There are certain parts of my beauty regimen that are so routine, I don’t even really think about them. My two-step hair custom (roll out of bed, spritz on salt spray, finito) is one of them; my weekly brush cleansing is another (I do it while watching Freaks and Geeks). And, brushing my teeth every morning and almost every night is the last. The latter is a habit we were all forced to master once our first tooth came, and we haven’t really given it much thought since.
Of course, I was instantly intrigued. I’m typically one to believe that natural, organic products aren’t exactly as effective as their chemical counterparts. But, for some reason, I was kind of dying to give this tooth soap a shot. So, I decided to take the product out for a test-drive, effectively shaking up my twice-daily teeth ritual for the first time in 24 years. Click on to see if I survived. (Spoiler: I did.)

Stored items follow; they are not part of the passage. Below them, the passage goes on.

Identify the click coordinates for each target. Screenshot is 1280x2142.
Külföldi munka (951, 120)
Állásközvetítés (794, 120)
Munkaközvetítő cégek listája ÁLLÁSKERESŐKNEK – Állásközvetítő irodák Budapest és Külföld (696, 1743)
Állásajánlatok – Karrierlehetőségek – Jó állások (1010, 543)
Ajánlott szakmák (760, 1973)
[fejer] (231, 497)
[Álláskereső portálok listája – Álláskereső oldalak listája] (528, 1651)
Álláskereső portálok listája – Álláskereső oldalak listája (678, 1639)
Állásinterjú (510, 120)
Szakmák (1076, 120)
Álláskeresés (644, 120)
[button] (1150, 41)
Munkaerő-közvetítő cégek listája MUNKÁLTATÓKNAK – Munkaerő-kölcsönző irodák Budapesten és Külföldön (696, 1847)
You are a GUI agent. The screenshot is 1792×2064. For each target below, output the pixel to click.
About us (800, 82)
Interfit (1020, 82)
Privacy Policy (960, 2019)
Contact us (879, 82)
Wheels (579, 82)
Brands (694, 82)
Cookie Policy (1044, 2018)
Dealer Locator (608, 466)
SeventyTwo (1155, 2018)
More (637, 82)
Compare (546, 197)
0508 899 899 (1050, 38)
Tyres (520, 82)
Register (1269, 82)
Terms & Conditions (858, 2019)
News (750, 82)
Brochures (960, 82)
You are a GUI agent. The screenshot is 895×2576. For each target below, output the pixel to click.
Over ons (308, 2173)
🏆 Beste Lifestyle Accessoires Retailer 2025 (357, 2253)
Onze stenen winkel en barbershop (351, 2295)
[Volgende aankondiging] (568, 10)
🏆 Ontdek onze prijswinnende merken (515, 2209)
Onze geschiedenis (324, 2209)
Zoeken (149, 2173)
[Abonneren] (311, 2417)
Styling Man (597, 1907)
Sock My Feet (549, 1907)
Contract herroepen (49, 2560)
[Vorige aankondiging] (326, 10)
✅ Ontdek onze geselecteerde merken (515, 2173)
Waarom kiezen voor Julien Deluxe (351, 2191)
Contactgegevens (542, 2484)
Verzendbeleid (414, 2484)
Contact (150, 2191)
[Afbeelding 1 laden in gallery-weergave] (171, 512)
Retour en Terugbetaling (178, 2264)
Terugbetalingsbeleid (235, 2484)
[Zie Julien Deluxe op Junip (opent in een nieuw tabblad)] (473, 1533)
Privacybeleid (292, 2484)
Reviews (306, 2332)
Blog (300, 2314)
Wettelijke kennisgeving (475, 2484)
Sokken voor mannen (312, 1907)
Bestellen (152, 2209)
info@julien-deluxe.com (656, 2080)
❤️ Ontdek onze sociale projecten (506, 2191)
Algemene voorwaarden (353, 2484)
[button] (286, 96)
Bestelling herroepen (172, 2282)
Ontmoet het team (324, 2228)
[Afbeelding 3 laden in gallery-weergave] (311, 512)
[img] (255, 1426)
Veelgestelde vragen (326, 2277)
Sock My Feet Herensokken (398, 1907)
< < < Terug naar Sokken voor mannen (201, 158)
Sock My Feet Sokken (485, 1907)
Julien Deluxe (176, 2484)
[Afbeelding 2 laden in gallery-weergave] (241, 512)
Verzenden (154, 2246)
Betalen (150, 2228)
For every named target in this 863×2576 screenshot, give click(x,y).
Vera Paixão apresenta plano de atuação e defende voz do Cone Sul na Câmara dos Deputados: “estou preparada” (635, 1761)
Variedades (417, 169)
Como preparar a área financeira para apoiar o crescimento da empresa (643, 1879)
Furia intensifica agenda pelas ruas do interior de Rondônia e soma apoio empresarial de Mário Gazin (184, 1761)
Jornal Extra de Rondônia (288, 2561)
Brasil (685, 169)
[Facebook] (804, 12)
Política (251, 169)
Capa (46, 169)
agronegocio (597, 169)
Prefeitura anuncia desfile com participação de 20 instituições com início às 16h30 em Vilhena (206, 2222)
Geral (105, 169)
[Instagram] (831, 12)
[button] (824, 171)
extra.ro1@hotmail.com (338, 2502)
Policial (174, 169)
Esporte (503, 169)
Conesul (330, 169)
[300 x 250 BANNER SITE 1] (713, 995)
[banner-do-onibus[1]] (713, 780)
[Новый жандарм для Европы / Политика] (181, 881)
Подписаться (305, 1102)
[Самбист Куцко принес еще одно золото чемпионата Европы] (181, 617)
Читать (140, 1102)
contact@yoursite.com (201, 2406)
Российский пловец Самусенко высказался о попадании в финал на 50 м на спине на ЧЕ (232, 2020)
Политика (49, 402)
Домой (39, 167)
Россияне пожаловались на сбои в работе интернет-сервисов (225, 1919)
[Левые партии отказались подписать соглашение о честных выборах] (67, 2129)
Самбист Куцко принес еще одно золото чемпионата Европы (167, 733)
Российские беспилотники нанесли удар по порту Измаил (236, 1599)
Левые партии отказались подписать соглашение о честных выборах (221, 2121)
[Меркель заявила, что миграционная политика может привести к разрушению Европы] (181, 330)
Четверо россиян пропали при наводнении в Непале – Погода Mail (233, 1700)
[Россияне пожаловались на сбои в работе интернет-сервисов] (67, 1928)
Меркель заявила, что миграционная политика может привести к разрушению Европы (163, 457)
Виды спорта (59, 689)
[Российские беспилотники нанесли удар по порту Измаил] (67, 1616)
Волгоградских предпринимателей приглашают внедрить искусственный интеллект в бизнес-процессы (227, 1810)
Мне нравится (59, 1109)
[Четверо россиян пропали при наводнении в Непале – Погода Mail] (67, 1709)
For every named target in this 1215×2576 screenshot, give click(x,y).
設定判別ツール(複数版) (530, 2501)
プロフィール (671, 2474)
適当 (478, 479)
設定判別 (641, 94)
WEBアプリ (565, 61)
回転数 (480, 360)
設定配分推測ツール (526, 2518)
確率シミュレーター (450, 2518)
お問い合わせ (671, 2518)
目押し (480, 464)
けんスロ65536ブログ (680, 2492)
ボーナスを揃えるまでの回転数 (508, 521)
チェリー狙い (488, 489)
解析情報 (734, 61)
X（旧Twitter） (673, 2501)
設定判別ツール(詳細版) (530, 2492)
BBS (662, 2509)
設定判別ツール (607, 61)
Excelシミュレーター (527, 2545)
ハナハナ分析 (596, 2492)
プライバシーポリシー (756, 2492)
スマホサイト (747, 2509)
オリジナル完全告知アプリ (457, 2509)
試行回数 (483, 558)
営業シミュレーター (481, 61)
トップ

I have to admit: I was kind of bummed to see that my tooth soap wasn’t actually in bar form. There was something pretty hilarious about the thought of scrubbing my teeth with a product that looked like it came out of my shower, but I digress.
Instead of a bar, I was presented with a dropper bottle filled with oily-looking liquid. And, that makes sense. Of the four (count ’em) ingredients in the tooth soap, two of them are oils: olive and coconut. What Kamali’s tooth soap doesn’t include is fluoride.
Tooth Soap Liquid Tooth Soap, $29.95, available at The Wellness Cafe.
The first morning of my little tooth-soap experiment, I woke up and faced my sink. The directions told me to add two drops onto a wet toothbrush and then go to town. I never expected this stuff to foam like typical toothpaste. But, surprise! It totally does.
I brushed normally and was actually taken aback by the taste. The soap is flavored with essential oils, and I pulled cinnamon. Now, I’m typically not a huge fan of cinnamon — Big Red gum is way too spicy for me. But, I was pleasantly surprised by its flavor. It was never overpowering and left my mouth feeling crazy clean.
That was the other thing that surprised me: My mouth actually felt clean. Like, after-dentist clean. I didn’t have that chalky fluoride taste in my mouth, but it was still refreshing.
After I finished up my evening routine, I turned again to my tooth soap. But, this time, I wanted to try another tip Kamali told me. She claimed in the interview that she used the tooth soap for oil pulling as well as teeth cleaning. “I swish it around in my mouth, and it pulls the bacteria out of my system,” she told me. “I’ve gotten in the habit of doing that, and I really do think it makes a difference.”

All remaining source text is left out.